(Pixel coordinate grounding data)
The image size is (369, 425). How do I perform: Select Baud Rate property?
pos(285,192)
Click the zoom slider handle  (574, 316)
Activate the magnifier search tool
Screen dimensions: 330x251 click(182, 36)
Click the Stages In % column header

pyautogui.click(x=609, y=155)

==

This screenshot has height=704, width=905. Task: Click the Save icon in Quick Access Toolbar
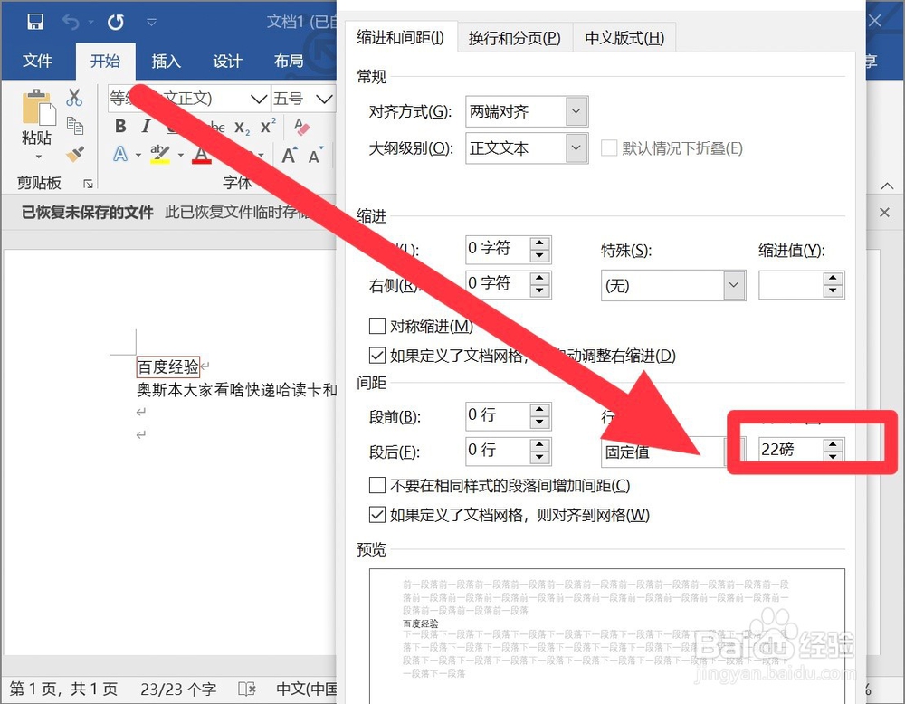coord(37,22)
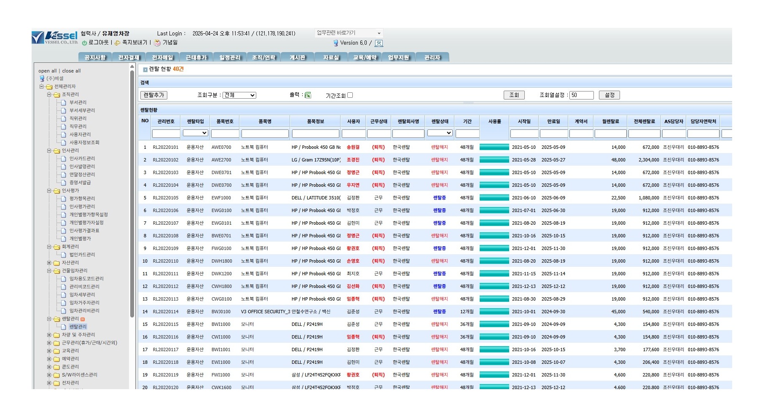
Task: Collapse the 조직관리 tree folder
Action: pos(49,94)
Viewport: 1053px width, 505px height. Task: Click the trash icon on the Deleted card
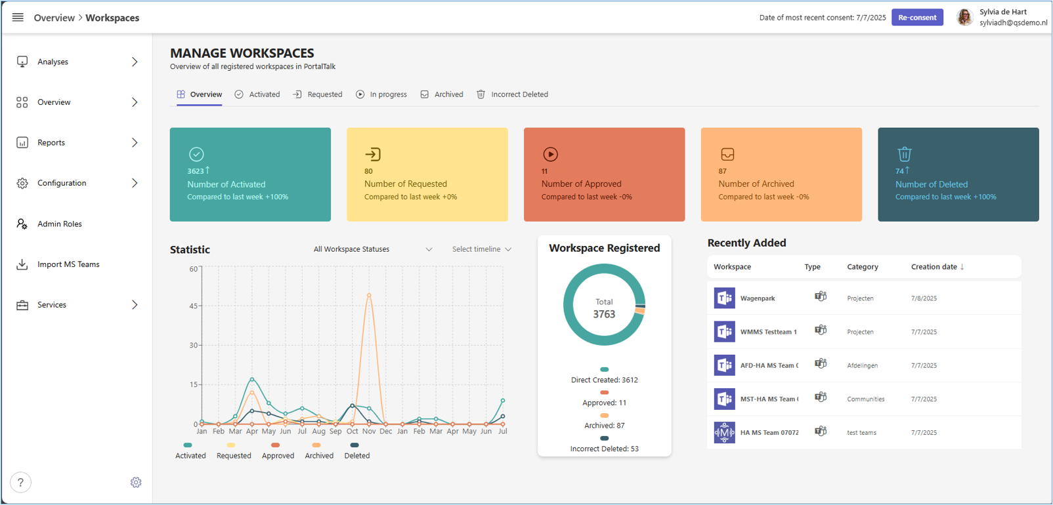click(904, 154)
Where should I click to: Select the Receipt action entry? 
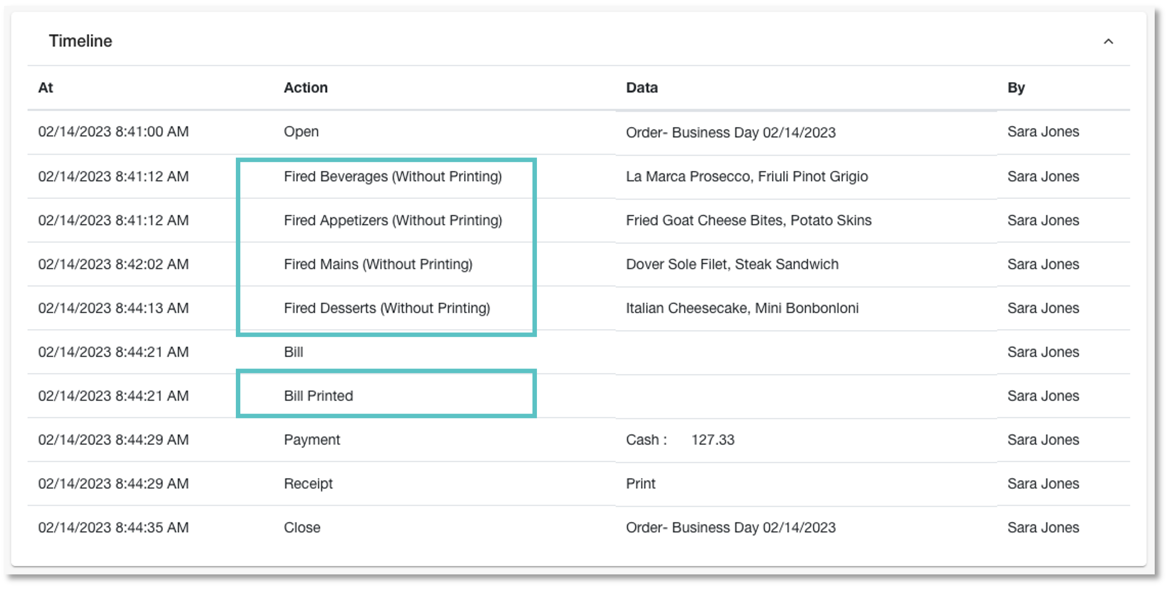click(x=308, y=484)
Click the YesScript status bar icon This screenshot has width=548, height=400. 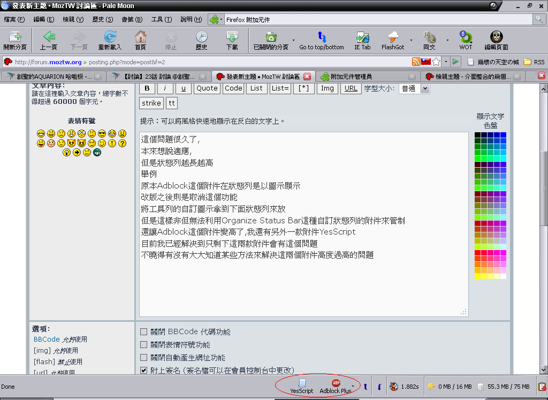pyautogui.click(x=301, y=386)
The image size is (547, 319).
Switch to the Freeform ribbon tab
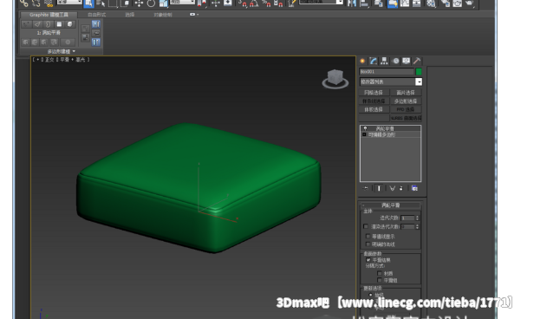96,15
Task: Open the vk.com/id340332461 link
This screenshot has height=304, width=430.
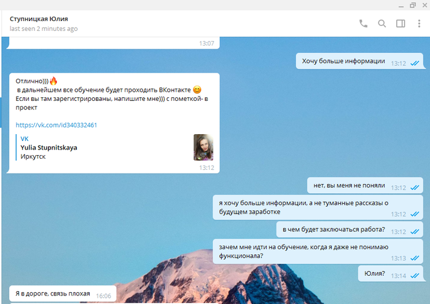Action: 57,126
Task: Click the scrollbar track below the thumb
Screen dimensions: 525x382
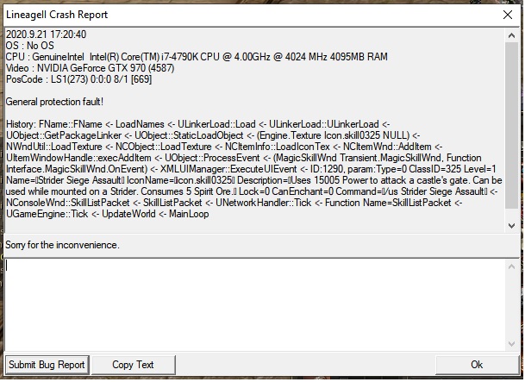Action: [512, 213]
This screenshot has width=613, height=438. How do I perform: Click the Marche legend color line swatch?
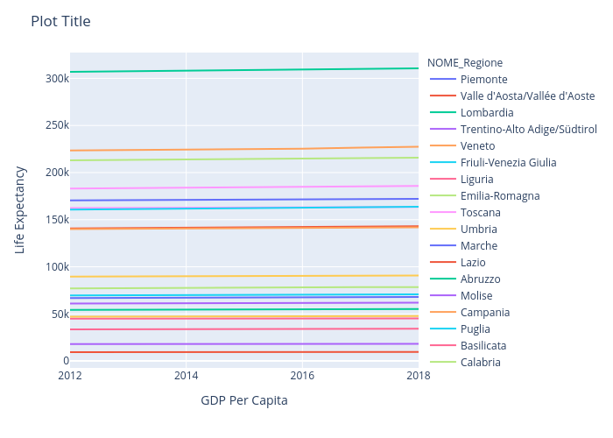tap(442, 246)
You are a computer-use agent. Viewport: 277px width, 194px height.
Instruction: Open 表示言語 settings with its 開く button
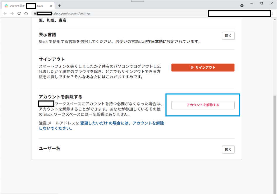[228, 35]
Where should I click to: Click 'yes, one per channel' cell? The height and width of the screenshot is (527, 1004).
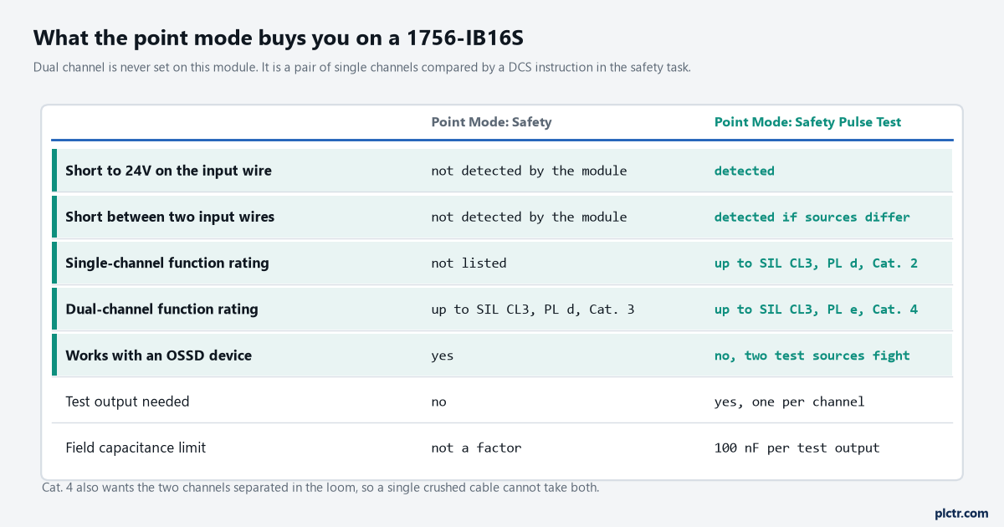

# Work task:
Could you output exactly the lines above, from the line with "Instruction: Open 表示言語" up to and including the line with "Where should I click to: Click", and nothing else, skipping the pictures?

# Expected answer:
Instruction: Open 表示言語 settings with its 開く button
[228, 35]
Where should I click to: Click 'yes, one per channel' cell? The height and width of the screenshot is (527, 1004).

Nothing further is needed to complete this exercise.